RFR 8025003: Base64 should be less strict with padding

Wed Nov 13 05:24:08 UTC 2013

On 11/12/13 8:21 PM, Bill Shannon wrote:
> Xueming Shen wrote on 11/12/2013 04:25 PM:
>> On 11/12/2013 03:32 PM, Bill Shannon wrote:
>>> This still seems like an inconsistent, and inconvenient, approach to me.
>>>
>>> You've decided that some encoding errors (i.e., missing pad characters)
>>> can be ignored.  You're willing to assume that the missing characters aren't
>>> missing data but just missing padding.  But if you find a padding character
>>> where you don't expect it you won't assume that the missing data is zero.
>> "missing pad characters" in theory is not an encoding errors. As the RFC
>> suggested, the
>> use of padding in base64 data is not required or used. They mainly serve the
>> purpose of
>> providing the indication of "end of the data". This is why the padding
>> character(s) is not
>> required (optional) by our decoder at first place. However, if the padding
>> character(s) is
>> present, they need to be correctly encoded, otherwise, it's a malformed base64
>> stream.
> I think we're interpreting the spec differently.
I meant to say "The RFC says the use of padding in base64 data is not 
required nor used, in some circumstances".
I interpret it as the padding is optional in some circumstances.

-Sherman
>
> If the padding characters are not needed, why define them at all?
> What advantage would there be in defining characters that convey no
> information?  Why not let the data just end wherever it ends, throwing
> away unused bits?
>
> The padding characters are required.  If they're missing, you have no
> idea if the encoder just left them out, or if the data was truncated
> or corrupted.
>
> I understand the desire to check that the data is encoded exactly the
> way the spec says it should be encoded, and to consider it an error
> otherwise.  This is the "strict" approach.  But that's not what you're
> doing.  You're deciding that you care about some kinds of errors but
> not all kinds of errors.  That's a judgment call that, as far as I can
> tell, is not based on real experience with encoded data.
>
>> To address your strong request fore more "lenient" MIME decoder, we have updated
>> the
>> spec and implementation to be a reasonable liberal for the incorrect padding at
>> the end
>> of the mime base64 data as showed below
>>
>>       xxxx =       unnecessary padding character at the end of encoded stream
>>       xxxx xx=     missing the last padding character
>>       xxxx xx=y    missing the last padding character, instead having a
>> non-padding char
>>
>> With the assumption that it still follows the "spirit" of the purpose of padding
>> character (as suggested by the RFC), to indicate the end of the data stream, no
>> more
>> decoding is needed beyond the padding character.

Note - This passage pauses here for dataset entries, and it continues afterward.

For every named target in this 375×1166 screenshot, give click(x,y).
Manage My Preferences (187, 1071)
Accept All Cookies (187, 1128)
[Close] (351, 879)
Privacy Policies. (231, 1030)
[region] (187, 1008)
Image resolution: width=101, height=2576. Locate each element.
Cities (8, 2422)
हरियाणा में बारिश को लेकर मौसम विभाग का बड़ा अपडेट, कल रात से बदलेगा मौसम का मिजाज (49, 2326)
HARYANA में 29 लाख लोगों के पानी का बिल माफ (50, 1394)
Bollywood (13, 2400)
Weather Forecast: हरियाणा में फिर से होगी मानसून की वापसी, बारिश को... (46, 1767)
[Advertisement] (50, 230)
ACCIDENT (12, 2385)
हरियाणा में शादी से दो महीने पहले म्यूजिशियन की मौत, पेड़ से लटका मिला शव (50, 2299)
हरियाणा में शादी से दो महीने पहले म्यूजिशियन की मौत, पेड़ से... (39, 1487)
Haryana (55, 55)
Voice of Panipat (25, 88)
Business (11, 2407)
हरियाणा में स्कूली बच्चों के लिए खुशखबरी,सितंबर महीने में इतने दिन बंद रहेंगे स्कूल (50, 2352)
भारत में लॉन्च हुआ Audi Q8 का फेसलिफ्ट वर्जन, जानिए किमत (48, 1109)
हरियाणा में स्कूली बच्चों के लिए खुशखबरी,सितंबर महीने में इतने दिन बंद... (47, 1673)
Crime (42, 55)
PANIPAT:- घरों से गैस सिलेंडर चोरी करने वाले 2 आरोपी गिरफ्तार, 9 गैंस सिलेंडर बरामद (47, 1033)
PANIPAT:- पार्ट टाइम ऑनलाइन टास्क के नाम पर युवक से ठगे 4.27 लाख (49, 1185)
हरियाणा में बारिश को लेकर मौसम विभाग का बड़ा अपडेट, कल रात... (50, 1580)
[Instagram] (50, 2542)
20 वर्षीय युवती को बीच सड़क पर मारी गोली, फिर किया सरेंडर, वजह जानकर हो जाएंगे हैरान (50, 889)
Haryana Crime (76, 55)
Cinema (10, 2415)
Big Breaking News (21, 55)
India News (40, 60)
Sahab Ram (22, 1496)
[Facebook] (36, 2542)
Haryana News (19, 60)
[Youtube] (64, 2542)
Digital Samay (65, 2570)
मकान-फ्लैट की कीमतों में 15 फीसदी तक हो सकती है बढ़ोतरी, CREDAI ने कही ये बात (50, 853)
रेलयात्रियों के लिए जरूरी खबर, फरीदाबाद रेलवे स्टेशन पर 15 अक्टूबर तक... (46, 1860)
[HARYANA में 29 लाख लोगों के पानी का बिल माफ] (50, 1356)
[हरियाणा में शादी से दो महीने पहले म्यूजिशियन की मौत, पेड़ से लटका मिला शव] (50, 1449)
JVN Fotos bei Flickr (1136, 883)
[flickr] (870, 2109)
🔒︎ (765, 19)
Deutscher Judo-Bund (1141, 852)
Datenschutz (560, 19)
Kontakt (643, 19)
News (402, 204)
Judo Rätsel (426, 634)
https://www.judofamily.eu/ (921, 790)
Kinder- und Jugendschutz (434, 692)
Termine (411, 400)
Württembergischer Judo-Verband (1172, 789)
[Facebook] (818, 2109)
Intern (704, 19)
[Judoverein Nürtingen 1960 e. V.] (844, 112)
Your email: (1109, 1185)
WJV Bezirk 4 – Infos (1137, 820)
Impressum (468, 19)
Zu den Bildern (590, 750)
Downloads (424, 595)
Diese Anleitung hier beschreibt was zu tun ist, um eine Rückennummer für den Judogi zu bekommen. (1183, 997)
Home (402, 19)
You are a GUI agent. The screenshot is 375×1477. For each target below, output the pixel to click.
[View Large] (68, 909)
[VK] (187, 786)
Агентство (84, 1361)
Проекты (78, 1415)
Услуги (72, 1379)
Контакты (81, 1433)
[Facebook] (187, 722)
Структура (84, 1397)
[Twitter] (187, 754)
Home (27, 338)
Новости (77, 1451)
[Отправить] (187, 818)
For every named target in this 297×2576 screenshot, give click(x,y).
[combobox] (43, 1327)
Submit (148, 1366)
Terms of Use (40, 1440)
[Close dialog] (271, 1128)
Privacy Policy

Yes, it makes the MIME decoder
>> somewhat
>> "inconsistent" with our original design and the rest of other type of decoders,
>> but we
>> thought it might provide the "convenience" requested.
>>
>> But a single tangling byte at the end of the encoded data stream is obvious an
>> encoding
>> error or transportation error. As I said, I don't think the decoder should try
>> to rescue with
>> guess. The proposed change is to try to provide a simple mechanism that the
>> application
>> can do some lifecircle/error management to recovery from the malformed data
>> stream, if
>> desired. This is actually is NOT what j.u.Base64 is desired for. The primary
>> goal is to provide
>> a set of easy/simple utility methods for base64 encoding/decoding, not such
>> complicated
>> error recovery management, as the java.nio.charset.De/Encoder provides.
> There's really no error recovery possible, and certainly no program is
> going to attempt error recovery.  As I said, there's only two reasonable
> things to do:  1) throw up your hands, claim the data is corrupt, and tell
> the user there's nothing you can do, or 2) do your best job to give the user
> as much data as possible, and let the user decide if the data is in fact corrupt.
> I'd be happy for you to provide options to do both.  Doing something that's
> half way between the two just isn't useful.
>
>> The JavaDoc definitely can be improved to provide a detailed use case, sample,
>> if it
>> helps. But if it's definitely a no-go, maybe we can leave this for jdk9 for
>> bigger surgery.
> Without support for error-free decoding, there's little motivation for me
> to ever convert JavaMail to use this new capability.